Aim of the exercise:
Gather each line of the entries below that includes "agent".
___
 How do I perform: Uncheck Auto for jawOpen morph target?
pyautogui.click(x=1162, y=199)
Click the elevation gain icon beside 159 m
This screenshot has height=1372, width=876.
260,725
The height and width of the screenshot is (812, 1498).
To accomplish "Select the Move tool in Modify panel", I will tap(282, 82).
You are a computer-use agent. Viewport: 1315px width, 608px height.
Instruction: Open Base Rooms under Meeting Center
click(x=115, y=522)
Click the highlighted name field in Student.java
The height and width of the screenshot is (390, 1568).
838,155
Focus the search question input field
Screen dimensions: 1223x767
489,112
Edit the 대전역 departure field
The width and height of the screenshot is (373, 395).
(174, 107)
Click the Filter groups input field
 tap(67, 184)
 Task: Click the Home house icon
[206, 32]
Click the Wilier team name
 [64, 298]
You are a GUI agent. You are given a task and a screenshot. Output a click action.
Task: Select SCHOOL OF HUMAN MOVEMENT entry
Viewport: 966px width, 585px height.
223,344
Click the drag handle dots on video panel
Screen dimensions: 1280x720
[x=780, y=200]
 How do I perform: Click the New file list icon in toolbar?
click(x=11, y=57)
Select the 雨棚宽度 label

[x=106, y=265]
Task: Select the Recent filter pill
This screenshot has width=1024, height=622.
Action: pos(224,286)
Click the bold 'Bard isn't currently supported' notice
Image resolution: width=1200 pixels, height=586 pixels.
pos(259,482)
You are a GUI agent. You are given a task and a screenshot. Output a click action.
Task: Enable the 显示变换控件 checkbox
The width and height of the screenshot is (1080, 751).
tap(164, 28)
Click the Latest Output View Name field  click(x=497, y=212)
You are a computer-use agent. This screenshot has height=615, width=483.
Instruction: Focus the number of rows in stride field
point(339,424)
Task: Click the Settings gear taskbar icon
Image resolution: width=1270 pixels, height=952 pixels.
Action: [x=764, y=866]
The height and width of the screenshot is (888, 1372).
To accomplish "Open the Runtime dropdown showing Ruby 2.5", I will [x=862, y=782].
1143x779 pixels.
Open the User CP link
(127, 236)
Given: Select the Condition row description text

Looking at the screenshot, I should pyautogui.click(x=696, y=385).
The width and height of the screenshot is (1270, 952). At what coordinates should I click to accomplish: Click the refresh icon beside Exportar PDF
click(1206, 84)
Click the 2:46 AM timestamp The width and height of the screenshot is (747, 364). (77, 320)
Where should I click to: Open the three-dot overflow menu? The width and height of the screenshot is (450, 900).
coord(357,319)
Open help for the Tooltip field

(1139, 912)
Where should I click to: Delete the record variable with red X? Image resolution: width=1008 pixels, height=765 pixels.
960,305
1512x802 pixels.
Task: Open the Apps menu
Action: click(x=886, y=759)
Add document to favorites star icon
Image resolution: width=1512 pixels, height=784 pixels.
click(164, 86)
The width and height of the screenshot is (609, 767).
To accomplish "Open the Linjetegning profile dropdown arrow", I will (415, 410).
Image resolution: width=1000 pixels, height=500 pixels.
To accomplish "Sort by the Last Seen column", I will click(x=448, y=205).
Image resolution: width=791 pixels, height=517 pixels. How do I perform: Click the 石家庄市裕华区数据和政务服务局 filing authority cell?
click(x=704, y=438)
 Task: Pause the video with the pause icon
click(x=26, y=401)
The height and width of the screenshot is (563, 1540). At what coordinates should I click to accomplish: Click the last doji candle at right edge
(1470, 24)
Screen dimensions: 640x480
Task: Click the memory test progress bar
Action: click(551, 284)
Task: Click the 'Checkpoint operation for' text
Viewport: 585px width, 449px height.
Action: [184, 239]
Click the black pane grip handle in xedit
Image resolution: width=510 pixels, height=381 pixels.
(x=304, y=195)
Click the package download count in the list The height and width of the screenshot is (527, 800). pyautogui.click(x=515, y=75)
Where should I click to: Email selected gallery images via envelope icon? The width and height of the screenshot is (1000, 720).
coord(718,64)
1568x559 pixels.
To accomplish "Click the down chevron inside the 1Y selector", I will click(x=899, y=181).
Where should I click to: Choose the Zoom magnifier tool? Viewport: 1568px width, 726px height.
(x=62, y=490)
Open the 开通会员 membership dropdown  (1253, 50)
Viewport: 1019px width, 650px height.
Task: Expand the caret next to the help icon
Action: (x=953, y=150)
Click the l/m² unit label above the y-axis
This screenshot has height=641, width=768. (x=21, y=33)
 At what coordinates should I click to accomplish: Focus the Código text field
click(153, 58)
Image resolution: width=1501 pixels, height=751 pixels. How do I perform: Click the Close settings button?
___
Solution to the problem:
You are a computer-use agent. Viewport: 1315px width, 608px height.
You are a GUI agent. You are given a task and a screenshot. Output a click action.
You are a GUI agent. You are given a task and a screenshot. Output a click action.
You are a computer-use agent. This screenshot has height=615, width=483.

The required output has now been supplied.